GOAL OF THE EXERCISE:
Among the lines below, take the one holding "Enable 使用一隻 AirPod", the one holding "Viewport: 988px width, 571px height.", and all lines between them. Set them down exactly.

[Collected data entries]
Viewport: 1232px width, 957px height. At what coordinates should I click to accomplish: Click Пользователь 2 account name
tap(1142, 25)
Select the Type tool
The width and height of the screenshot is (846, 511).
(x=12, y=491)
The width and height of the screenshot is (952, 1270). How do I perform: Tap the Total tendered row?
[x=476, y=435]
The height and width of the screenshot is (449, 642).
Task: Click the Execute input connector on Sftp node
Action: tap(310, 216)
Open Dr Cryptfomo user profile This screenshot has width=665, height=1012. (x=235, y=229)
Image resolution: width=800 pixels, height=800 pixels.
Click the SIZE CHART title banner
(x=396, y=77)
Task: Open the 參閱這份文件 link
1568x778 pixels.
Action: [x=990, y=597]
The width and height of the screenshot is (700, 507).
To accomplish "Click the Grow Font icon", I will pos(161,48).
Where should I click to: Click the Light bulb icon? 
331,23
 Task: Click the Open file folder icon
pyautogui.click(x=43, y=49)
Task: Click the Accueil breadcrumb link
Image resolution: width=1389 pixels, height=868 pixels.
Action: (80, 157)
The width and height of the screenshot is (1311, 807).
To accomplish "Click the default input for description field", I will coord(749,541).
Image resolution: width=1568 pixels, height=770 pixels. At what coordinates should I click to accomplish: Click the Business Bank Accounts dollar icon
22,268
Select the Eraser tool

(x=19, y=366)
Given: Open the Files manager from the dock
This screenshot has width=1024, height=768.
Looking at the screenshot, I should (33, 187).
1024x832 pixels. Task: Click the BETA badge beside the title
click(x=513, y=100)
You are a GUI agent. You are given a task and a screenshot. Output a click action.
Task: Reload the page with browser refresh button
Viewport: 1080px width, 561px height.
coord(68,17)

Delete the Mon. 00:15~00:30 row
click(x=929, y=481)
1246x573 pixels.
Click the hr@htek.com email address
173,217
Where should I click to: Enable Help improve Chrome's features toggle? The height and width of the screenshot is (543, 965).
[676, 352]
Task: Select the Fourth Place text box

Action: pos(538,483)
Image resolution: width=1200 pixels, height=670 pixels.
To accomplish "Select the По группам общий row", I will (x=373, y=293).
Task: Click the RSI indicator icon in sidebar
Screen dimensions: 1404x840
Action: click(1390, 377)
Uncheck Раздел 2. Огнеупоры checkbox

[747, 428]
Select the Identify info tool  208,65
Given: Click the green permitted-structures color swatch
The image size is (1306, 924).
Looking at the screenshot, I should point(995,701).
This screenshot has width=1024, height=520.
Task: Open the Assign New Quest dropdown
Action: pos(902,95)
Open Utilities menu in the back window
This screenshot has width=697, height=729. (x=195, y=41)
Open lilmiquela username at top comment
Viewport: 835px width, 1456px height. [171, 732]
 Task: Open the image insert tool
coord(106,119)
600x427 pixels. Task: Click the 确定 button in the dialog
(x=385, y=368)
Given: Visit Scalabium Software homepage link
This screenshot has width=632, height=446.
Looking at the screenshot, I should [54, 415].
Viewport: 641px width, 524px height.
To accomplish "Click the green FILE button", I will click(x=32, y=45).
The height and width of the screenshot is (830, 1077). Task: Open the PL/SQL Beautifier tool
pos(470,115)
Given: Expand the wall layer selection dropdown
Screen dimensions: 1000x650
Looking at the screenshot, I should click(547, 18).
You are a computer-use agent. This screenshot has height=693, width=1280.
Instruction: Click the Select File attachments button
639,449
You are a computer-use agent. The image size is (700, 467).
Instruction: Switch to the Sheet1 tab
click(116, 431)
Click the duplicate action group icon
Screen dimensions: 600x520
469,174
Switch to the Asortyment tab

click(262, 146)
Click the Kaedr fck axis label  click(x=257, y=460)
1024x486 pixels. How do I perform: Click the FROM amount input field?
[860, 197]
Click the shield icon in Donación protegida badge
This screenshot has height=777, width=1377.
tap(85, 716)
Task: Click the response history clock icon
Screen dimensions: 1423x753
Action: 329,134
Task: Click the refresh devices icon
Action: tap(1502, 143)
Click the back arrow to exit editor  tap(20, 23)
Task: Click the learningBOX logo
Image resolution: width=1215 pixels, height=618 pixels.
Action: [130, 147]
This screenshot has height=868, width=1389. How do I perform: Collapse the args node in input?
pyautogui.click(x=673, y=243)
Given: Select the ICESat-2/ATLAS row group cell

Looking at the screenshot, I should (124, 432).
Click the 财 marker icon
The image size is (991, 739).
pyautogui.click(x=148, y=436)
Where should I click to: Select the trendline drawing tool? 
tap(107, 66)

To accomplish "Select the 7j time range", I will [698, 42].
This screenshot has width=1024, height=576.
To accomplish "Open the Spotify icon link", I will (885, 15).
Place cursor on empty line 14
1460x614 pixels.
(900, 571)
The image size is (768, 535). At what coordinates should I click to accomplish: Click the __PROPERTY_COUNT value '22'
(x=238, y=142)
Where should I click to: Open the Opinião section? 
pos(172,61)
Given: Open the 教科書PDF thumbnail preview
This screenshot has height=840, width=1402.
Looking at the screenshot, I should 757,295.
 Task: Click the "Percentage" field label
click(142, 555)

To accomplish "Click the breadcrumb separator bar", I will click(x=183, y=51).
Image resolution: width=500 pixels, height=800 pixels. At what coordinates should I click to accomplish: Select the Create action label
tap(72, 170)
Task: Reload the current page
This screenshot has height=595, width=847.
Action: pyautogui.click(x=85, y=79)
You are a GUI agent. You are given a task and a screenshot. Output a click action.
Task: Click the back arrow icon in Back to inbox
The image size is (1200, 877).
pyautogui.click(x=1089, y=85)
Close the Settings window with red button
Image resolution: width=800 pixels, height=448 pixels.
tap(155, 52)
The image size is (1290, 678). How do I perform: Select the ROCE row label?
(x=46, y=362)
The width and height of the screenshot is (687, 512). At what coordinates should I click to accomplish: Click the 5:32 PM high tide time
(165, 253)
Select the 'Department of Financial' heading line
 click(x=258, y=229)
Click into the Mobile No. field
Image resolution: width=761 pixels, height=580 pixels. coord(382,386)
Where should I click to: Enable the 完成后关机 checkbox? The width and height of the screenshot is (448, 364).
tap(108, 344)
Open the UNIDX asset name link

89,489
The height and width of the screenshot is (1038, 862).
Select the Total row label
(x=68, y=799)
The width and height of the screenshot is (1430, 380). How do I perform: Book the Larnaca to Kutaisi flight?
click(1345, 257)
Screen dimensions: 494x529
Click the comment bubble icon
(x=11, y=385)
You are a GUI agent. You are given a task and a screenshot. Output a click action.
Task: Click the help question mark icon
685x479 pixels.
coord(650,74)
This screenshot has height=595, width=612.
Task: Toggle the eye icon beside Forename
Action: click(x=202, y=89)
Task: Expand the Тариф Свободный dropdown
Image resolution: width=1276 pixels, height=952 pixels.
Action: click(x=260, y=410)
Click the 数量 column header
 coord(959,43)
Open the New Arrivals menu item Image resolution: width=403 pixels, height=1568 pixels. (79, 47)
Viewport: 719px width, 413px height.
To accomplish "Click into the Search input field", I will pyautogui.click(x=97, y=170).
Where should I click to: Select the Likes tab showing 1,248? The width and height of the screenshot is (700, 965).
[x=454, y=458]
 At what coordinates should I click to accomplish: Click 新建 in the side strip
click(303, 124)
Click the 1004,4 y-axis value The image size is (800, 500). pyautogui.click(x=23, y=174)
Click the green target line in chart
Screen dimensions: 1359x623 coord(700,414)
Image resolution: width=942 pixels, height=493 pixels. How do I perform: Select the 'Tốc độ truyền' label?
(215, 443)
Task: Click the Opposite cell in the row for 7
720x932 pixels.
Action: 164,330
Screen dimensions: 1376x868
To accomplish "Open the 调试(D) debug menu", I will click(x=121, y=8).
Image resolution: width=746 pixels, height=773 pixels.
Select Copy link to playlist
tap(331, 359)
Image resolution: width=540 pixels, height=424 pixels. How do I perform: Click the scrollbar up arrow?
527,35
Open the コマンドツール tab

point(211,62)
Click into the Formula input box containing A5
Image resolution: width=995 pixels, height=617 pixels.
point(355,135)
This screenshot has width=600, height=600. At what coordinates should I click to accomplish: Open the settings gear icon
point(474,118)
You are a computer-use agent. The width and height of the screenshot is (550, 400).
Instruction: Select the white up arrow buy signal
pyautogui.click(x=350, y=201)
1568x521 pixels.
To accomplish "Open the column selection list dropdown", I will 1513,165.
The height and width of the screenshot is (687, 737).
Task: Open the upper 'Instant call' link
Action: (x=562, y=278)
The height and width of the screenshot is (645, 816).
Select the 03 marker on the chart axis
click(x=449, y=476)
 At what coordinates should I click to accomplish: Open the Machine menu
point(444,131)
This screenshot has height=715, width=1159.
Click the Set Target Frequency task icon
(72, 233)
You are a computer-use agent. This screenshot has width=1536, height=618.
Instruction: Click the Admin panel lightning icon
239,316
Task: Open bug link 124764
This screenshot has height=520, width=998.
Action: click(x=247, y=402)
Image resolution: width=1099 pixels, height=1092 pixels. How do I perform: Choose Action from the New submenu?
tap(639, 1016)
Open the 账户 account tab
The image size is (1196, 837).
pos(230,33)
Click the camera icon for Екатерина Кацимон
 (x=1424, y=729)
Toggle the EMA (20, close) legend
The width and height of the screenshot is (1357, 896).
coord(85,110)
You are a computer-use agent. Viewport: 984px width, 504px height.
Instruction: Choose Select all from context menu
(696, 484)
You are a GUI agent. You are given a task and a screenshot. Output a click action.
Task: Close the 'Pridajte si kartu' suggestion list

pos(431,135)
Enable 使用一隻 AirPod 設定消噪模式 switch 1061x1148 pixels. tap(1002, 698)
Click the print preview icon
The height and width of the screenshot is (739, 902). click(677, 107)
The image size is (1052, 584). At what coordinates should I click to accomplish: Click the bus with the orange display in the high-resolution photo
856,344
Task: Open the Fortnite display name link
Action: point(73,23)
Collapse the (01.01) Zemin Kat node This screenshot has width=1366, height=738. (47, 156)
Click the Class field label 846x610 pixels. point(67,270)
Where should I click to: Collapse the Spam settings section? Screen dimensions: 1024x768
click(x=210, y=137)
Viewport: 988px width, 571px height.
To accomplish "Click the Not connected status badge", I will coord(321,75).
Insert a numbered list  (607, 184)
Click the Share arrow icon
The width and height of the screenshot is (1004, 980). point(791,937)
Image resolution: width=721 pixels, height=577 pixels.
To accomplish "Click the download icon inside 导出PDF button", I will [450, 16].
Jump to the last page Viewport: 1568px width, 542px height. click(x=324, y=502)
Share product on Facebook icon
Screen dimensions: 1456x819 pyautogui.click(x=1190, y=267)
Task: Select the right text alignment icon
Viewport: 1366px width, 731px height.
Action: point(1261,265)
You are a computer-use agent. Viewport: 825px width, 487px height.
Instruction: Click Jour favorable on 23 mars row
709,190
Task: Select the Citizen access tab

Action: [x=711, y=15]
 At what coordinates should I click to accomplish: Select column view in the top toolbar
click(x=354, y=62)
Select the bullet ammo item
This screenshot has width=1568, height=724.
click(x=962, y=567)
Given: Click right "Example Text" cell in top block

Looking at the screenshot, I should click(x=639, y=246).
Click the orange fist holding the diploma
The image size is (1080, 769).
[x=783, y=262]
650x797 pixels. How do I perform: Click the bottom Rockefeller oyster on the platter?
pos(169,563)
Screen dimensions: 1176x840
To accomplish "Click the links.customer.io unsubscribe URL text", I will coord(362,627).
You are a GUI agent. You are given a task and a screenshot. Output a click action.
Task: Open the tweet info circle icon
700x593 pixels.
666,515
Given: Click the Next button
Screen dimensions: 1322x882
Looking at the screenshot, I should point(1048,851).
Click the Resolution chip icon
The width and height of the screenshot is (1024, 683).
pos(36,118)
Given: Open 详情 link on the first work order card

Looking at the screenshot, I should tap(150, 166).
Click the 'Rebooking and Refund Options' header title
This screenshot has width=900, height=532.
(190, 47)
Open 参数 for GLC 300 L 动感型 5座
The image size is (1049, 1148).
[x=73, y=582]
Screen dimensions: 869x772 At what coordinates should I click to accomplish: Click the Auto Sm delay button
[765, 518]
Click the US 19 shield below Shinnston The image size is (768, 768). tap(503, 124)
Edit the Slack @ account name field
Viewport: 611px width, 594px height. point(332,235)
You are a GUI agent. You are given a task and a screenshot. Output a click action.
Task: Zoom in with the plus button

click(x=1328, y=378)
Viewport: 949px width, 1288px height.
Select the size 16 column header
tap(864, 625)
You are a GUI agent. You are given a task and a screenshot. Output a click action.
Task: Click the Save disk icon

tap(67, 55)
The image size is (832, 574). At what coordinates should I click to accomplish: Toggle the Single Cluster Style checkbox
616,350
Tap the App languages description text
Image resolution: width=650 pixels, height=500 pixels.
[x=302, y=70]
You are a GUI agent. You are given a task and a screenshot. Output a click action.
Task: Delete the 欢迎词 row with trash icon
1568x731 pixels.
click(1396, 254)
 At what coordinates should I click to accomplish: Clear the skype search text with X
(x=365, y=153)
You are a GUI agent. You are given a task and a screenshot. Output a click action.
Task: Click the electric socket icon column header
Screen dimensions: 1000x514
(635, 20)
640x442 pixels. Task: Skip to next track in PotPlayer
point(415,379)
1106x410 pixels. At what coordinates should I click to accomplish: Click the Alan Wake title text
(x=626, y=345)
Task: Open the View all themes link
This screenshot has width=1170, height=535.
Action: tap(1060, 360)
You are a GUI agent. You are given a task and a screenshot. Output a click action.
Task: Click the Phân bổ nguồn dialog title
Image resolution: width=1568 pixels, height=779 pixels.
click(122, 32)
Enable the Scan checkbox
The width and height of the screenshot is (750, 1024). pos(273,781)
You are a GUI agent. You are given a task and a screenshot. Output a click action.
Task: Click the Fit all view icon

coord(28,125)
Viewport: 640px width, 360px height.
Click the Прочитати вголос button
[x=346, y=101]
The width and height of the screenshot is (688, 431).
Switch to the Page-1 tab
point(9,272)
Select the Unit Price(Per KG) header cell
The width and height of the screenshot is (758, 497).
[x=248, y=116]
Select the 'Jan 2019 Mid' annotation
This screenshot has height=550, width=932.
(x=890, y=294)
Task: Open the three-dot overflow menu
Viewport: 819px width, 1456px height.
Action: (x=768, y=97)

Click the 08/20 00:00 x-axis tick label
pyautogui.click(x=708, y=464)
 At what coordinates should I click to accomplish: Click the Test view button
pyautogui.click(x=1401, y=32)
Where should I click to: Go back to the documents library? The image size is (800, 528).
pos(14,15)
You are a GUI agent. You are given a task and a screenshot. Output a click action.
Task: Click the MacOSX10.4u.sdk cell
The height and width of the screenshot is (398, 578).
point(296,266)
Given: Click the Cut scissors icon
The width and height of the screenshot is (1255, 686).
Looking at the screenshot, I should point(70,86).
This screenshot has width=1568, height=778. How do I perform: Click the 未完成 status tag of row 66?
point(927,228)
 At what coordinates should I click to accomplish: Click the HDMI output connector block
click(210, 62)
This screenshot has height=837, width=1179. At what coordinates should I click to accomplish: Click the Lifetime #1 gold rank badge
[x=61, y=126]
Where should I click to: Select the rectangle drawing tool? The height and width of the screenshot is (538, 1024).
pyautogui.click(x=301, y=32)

SOLUTION FOR THIS TASK:
Enable 使用一隻 AirPod 設定消噪模式 switch 1061x1148 pixels. tap(1002, 698)
Click the print preview icon
The height and width of the screenshot is (739, 902). click(677, 107)
The image size is (1052, 584). At what coordinates should I click to accomplish: Click the bus with the orange display in the high-resolution photo
856,344
Task: Open the Fortnite display name link
Action: point(73,23)
Collapse the (01.01) Zemin Kat node This screenshot has width=1366, height=738. (47, 156)
Click the Class field label 846x610 pixels. point(67,270)
Where should I click to: Collapse the Spam settings section? Screen dimensions: 1024x768
click(x=210, y=137)
Viewport: 988px width, 571px height.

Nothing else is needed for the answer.